-- The task --
Transcribe every line of the data below without changing anything.

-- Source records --
------------------------------------------------
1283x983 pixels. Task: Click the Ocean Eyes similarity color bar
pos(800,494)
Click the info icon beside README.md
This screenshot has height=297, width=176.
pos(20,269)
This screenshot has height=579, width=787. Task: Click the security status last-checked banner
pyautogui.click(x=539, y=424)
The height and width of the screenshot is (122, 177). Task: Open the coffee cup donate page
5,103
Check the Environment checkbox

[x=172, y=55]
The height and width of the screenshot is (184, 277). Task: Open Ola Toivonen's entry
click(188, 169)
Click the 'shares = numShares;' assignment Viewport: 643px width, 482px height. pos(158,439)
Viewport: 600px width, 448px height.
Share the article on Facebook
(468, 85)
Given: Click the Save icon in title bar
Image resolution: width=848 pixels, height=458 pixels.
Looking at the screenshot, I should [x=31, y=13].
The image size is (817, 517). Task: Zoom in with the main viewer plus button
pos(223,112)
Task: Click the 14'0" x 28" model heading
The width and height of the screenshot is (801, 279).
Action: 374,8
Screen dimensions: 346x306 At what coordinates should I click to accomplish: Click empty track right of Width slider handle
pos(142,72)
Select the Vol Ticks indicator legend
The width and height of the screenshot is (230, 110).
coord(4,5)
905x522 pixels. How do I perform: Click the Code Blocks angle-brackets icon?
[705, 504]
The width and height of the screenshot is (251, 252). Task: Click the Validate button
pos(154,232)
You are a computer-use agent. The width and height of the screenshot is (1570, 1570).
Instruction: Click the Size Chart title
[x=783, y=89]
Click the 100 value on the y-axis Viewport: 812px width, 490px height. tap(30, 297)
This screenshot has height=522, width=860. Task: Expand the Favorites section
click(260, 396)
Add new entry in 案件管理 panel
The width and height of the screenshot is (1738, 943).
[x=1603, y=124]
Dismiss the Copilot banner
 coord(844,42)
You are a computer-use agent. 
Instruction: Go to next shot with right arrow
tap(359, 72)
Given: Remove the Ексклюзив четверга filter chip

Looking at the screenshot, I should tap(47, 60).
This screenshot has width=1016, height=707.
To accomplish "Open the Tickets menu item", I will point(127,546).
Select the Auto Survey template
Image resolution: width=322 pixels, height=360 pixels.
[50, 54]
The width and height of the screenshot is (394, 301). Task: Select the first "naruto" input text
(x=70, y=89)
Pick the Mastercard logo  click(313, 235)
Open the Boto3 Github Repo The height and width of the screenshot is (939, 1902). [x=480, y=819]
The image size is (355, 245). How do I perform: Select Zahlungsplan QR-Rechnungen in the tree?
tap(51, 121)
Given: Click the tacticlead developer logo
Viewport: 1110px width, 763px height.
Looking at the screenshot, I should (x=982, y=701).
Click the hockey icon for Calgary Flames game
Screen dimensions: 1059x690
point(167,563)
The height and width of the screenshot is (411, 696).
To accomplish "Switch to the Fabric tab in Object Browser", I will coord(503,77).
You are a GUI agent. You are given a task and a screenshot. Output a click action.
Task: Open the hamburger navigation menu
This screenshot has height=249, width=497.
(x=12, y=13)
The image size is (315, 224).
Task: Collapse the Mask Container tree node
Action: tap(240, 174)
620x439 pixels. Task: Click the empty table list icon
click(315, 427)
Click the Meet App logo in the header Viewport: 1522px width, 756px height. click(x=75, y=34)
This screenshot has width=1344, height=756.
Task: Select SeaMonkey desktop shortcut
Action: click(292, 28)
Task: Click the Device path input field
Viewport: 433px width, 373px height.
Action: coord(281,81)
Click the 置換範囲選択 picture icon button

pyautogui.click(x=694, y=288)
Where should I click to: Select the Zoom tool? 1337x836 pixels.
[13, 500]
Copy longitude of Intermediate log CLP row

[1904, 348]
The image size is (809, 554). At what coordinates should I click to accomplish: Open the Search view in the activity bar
------------------------------------------------
-- Response --
1283x983 pixels. Task: Click the Ocean Eyes similarity color bar
pos(800,494)
Click the info icon beside README.md
This screenshot has height=297, width=176.
pos(20,269)
This screenshot has height=579, width=787. Task: Click the security status last-checked banner
pyautogui.click(x=539, y=424)
The height and width of the screenshot is (122, 177). Task: Open the coffee cup donate page
5,103
Check the Environment checkbox

[x=172, y=55]
The height and width of the screenshot is (184, 277). Task: Open Ola Toivonen's entry
click(188, 169)
Click the 'shares = numShares;' assignment Viewport: 643px width, 482px height. pos(158,439)
Viewport: 600px width, 448px height.
Share the article on Facebook
(468, 85)
Given: Click the Save icon in title bar
Image resolution: width=848 pixels, height=458 pixels.
Looking at the screenshot, I should [x=31, y=13].
The image size is (817, 517). Task: Zoom in with the main viewer plus button
pos(223,112)
Task: Click the 14'0" x 28" model heading
The width and height of the screenshot is (801, 279).
Action: 374,8
Screen dimensions: 346x306 At what coordinates should I click to accomplish: Click empty track right of Width slider handle
pos(142,72)
Select the Vol Ticks indicator legend
The width and height of the screenshot is (230, 110).
coord(4,5)
905x522 pixels. How do I perform: Click the Code Blocks angle-brackets icon?
[705, 504]
The width and height of the screenshot is (251, 252). Task: Click the Validate button
pos(154,232)
You are a computer-use agent. The width and height of the screenshot is (1570, 1570).
Instruction: Click the Size Chart title
[x=783, y=89]
Click the 100 value on the y-axis Viewport: 812px width, 490px height. tap(30, 297)
This screenshot has height=522, width=860. Task: Expand the Favorites section
click(260, 396)
Add new entry in 案件管理 panel
The width and height of the screenshot is (1738, 943).
[x=1603, y=124]
Dismiss the Copilot banner
 coord(844,42)
You are a computer-use agent. 
Instruction: Go to next shot with right arrow
tap(359, 72)
Given: Remove the Ексклюзив четверга filter chip

Looking at the screenshot, I should tap(47, 60).
This screenshot has width=1016, height=707.
To accomplish "Open the Tickets menu item", I will point(127,546).
Select the Auto Survey template
Image resolution: width=322 pixels, height=360 pixels.
[50, 54]
The width and height of the screenshot is (394, 301). Task: Select the first "naruto" input text
(x=70, y=89)
Pick the Mastercard logo  click(313, 235)
Open the Boto3 Github Repo The height and width of the screenshot is (939, 1902). [x=480, y=819]
The image size is (355, 245). How do I perform: Select Zahlungsplan QR-Rechnungen in the tree?
tap(51, 121)
Given: Click the tacticlead developer logo
Viewport: 1110px width, 763px height.
Looking at the screenshot, I should (x=982, y=701).
Click the hockey icon for Calgary Flames game
Screen dimensions: 1059x690
point(167,563)
The height and width of the screenshot is (411, 696).
To accomplish "Switch to the Fabric tab in Object Browser", I will coord(503,77).
You are a GUI agent. You are given a task and a screenshot. Output a click action.
Task: Open the hamburger navigation menu
This screenshot has height=249, width=497.
(x=12, y=13)
The image size is (315, 224).
Task: Collapse the Mask Container tree node
Action: tap(240, 174)
620x439 pixels. Task: Click the empty table list icon
click(315, 427)
Click the Meet App logo in the header Viewport: 1522px width, 756px height. click(x=75, y=34)
This screenshot has width=1344, height=756.
Task: Select SeaMonkey desktop shortcut
Action: click(292, 28)
Task: Click the Device path input field
Viewport: 433px width, 373px height.
Action: coord(281,81)
Click the 置換範囲選択 picture icon button

pyautogui.click(x=694, y=288)
Where should I click to: Select the Zoom tool? 1337x836 pixels.
[13, 500]
Copy longitude of Intermediate log CLP row

[1904, 348]
The image size is (809, 554). At what coordinates should I click to accomplish: Open the Search view in the activity bar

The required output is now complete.